Stored data
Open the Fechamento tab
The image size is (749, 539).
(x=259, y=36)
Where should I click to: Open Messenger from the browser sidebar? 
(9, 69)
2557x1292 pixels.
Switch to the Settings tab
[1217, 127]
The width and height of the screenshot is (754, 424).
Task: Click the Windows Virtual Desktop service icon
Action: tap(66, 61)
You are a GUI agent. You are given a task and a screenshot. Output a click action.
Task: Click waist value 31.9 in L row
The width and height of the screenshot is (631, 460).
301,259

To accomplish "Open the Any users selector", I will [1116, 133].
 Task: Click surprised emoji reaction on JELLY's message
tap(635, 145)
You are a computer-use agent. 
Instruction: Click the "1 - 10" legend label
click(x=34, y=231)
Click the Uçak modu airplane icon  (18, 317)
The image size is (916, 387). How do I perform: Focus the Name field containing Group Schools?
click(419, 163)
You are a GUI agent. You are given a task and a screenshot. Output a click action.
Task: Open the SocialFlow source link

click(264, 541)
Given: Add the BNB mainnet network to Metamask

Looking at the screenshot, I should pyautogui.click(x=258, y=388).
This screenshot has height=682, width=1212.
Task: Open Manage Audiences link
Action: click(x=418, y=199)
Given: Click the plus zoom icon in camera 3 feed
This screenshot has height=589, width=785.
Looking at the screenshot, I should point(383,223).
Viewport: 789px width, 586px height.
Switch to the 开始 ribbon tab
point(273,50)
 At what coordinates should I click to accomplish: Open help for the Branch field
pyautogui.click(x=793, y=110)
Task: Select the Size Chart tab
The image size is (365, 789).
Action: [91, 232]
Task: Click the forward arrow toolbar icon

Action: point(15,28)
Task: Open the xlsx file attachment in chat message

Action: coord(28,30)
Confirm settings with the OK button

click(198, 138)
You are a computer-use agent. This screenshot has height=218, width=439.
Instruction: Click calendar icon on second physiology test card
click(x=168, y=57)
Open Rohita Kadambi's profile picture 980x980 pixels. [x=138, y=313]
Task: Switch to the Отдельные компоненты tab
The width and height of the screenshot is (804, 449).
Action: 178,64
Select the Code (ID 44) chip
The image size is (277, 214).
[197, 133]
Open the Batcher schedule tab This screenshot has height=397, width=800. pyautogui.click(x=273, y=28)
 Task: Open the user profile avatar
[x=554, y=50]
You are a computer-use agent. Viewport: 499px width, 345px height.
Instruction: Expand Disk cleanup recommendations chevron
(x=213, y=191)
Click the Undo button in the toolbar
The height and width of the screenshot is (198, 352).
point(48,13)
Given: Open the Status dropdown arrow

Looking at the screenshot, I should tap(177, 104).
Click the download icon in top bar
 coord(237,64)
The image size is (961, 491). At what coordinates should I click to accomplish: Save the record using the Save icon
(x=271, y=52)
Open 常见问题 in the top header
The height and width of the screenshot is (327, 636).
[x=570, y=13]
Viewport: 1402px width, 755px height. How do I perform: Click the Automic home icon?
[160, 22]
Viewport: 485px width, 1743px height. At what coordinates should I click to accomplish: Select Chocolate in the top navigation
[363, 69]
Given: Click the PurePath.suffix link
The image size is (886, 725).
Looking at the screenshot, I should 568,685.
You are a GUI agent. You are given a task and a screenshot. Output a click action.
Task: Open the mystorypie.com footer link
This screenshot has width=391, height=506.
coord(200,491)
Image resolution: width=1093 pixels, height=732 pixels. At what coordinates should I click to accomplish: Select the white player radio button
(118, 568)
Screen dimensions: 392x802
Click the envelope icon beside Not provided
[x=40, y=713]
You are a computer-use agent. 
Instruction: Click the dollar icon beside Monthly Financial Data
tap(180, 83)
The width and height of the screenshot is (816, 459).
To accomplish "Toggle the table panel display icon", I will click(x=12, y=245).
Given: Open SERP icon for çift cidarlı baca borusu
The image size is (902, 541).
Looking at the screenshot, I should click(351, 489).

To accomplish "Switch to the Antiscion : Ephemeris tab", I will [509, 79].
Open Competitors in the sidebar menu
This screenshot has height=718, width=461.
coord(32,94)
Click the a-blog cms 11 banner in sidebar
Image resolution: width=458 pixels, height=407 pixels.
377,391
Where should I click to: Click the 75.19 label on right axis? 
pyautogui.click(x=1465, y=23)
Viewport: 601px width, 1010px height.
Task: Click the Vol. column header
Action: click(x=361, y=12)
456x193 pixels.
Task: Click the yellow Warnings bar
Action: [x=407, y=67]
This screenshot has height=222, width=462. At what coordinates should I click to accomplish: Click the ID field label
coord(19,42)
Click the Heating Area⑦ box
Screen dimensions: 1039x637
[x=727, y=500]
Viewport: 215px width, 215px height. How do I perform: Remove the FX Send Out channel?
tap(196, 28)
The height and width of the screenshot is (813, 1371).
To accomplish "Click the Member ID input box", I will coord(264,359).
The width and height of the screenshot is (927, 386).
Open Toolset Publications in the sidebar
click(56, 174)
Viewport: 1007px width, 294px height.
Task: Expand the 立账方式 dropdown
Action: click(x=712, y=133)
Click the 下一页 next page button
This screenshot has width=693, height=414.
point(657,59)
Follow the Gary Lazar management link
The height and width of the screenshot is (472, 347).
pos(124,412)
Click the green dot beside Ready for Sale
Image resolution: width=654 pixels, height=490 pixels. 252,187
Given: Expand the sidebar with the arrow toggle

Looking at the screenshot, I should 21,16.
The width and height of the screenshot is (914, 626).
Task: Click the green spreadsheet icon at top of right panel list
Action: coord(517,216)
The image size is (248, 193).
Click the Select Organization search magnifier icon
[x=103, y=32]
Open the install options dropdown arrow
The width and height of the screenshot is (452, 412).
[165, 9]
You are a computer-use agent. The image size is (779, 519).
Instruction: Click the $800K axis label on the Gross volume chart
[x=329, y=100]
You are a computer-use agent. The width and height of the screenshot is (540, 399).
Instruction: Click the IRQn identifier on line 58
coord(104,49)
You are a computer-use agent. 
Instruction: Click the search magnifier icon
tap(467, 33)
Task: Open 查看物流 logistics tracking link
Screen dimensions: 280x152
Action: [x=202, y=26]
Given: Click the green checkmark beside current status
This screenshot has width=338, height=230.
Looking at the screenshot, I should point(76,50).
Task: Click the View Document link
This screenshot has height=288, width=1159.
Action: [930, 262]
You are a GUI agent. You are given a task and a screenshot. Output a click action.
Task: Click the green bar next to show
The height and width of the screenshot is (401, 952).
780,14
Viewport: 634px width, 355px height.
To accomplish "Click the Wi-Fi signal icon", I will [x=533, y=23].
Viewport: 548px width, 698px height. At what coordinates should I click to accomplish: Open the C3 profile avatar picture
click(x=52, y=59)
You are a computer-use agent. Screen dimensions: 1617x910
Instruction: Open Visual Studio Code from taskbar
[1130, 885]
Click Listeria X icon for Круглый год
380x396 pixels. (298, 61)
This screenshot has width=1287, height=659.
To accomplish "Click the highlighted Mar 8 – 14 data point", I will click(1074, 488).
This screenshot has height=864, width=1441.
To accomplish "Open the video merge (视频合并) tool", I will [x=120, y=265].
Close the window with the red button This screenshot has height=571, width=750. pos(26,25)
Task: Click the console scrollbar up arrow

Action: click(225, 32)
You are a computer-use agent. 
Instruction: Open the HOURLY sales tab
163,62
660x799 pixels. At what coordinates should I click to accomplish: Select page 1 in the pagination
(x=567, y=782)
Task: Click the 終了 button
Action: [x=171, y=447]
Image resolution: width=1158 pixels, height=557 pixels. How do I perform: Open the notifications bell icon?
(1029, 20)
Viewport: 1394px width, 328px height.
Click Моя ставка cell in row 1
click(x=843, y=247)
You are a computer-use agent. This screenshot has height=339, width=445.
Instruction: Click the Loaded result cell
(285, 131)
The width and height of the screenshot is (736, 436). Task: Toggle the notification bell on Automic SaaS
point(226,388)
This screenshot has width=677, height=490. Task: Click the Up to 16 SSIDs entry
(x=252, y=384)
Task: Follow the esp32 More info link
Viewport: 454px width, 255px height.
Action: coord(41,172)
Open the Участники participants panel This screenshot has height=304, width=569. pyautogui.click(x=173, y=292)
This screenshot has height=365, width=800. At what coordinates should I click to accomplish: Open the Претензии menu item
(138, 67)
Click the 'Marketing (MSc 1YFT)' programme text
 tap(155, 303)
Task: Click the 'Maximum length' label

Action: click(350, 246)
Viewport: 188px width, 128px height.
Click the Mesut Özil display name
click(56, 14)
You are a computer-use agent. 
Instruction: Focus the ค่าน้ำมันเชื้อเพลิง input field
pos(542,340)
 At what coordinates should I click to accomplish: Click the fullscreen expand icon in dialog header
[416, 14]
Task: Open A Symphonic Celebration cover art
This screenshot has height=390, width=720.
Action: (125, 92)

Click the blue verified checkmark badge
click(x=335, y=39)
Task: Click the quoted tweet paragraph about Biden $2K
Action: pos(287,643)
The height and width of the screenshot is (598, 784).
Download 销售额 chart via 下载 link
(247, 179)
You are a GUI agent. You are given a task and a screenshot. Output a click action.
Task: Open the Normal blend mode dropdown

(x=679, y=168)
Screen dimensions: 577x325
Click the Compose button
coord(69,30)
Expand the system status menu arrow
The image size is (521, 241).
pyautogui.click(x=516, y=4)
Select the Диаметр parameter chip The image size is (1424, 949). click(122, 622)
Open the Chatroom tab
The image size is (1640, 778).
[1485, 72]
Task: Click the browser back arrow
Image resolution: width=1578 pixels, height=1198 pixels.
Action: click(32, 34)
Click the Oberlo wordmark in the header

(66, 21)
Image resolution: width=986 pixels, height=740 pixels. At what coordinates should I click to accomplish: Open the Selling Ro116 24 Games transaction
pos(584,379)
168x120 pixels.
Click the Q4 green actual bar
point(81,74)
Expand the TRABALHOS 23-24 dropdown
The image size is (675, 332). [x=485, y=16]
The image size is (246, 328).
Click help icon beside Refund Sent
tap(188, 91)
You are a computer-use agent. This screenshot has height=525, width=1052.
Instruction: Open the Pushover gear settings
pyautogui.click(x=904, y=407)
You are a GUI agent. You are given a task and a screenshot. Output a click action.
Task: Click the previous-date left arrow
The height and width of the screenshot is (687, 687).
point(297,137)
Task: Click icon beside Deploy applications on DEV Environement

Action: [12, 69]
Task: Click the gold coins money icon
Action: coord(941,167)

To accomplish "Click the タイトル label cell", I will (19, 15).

> [INSTRUCTIONS FOR THE TASK]
How many of the lines in the records include the word "will"? Only the number should be given.

> [SOLUTION TO THE EXERCISE]
8